For the text below on why Americans vote on a Tuesday in November, decide whether each statement agrees with it, answering yes or no and quoting the deciding words. 1. Congress picked November because the harvest was finished. 2. In 1845, the train was the preferred way to travel. 3. Picking Tuesday left Monday and Wednesday free for travel.

*** Opening TEXT PROVIDED ***

The short answer:
The U.S.A used to be a nation of farmers.
The long answer:
Congress chose November because the harvest was over and the weather wouldn't be bad enough to prevent people from traveling. As for Tuesday, people used to have to travel overnight to their polling location. (In 1845, horse was the preferred method of transport.) In an effort to avoid religious days of rest, Congress chose Tuesday, leaving Monday and Wednesday as travel days.
Tuesday was voting (and horse-resting) day.
My conclusion:
So the Federal Reserve & Treasury Secretary has harvested all the financial gains from the world stock markets by giving misleading news and now washing their hands for the handover to a new President elect.Hence the tremendous harvest they have garnered in the Evil month of October are now in their coffers for an early retirement plan.That's their financial planning.
Whereas in the stock market jungle Tuesday is a day of high volatily and big swing before the market find its exact direction in the Mid-Week(Wednesday).I have noted this in the index futures all this while presumably an international standard set by those rogue funds swarming around the glode."Birds of all feathers flock together"

*** Closing TEXT PROVIDED ***
*** Opening INFORMATION GIVEN ***

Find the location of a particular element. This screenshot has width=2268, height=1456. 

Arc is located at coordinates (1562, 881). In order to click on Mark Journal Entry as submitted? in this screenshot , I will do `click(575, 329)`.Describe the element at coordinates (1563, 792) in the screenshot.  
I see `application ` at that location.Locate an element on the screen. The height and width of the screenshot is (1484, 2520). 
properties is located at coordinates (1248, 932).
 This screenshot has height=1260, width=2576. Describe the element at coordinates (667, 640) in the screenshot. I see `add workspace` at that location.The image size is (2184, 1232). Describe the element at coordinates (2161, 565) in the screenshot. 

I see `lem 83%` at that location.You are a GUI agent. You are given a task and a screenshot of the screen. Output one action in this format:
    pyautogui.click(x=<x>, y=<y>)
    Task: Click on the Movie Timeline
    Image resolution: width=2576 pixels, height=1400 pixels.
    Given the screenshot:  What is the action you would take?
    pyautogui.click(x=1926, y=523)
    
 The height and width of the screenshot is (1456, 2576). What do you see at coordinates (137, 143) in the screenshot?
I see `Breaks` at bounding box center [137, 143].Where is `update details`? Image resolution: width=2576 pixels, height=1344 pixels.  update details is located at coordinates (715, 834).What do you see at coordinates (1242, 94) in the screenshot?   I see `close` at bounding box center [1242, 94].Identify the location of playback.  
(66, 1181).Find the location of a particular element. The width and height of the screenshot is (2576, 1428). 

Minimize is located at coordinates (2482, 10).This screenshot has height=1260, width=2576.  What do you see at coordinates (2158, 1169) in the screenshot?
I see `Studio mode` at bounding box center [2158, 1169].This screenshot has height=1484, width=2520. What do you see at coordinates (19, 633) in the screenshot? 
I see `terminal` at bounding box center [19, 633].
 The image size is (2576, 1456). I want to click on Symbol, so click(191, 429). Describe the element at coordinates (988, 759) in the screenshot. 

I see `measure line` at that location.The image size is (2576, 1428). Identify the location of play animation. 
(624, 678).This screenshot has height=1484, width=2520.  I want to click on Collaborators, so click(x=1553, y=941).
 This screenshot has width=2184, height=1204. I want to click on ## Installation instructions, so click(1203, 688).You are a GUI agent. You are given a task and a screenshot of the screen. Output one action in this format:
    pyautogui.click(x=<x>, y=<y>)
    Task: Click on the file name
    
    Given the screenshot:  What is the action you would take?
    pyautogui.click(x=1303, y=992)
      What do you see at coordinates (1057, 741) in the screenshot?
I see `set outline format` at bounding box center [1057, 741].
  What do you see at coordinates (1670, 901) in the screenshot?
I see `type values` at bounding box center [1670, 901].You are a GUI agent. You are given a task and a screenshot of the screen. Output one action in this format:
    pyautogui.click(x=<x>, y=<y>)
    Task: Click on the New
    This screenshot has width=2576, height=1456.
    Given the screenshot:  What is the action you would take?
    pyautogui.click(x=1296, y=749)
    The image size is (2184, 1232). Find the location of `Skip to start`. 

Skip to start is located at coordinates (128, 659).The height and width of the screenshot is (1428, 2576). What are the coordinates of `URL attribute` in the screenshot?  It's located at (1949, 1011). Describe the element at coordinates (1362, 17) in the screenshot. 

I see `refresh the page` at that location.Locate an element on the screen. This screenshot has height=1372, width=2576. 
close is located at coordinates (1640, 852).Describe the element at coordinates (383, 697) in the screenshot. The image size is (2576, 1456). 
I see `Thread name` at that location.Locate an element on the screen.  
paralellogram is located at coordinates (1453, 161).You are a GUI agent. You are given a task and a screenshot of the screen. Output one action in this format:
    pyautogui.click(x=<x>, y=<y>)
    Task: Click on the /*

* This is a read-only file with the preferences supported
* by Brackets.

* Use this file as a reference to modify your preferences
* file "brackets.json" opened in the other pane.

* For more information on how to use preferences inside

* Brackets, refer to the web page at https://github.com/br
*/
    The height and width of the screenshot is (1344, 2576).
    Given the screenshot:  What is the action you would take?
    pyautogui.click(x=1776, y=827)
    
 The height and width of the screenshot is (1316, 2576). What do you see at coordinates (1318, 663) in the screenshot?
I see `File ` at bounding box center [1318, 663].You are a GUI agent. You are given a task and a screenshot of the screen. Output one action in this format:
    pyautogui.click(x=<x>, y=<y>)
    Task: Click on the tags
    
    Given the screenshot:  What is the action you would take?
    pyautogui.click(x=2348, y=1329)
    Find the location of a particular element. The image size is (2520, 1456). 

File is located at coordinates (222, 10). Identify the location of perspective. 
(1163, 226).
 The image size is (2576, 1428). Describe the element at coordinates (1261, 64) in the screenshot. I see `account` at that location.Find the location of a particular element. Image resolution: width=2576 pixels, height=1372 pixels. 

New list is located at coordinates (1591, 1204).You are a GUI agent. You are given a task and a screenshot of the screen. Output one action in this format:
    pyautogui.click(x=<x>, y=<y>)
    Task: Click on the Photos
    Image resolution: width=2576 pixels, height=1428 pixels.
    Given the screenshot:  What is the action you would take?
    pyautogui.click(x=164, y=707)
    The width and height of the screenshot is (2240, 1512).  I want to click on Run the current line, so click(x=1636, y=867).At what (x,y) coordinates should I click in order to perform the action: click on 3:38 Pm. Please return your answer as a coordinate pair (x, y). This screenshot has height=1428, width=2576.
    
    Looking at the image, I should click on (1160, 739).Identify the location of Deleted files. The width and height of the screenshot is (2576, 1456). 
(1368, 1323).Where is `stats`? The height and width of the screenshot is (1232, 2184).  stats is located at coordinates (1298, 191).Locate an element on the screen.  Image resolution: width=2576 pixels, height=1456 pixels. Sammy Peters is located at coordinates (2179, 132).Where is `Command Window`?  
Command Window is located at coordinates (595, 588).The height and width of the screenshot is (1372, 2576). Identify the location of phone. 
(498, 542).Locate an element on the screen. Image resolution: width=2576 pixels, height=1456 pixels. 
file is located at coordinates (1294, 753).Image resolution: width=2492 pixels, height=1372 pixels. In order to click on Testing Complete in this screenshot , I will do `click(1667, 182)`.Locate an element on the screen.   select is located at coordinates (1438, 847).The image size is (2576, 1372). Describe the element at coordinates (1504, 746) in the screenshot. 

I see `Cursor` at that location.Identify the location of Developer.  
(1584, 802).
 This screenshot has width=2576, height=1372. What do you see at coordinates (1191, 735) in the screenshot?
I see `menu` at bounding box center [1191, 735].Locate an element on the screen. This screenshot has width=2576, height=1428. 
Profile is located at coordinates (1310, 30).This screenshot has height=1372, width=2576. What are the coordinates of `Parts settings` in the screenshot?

*** Closing INFORMATION GIVEN ***

§ EXERCISE RESULT
1. Yes: "Congress chose November because the harvest was over"
2. No: "In 1845, horse was the preferred method of transport."
3. Yes: "Congress chose Tuesday, leaving Monday and Wednesday as travel days."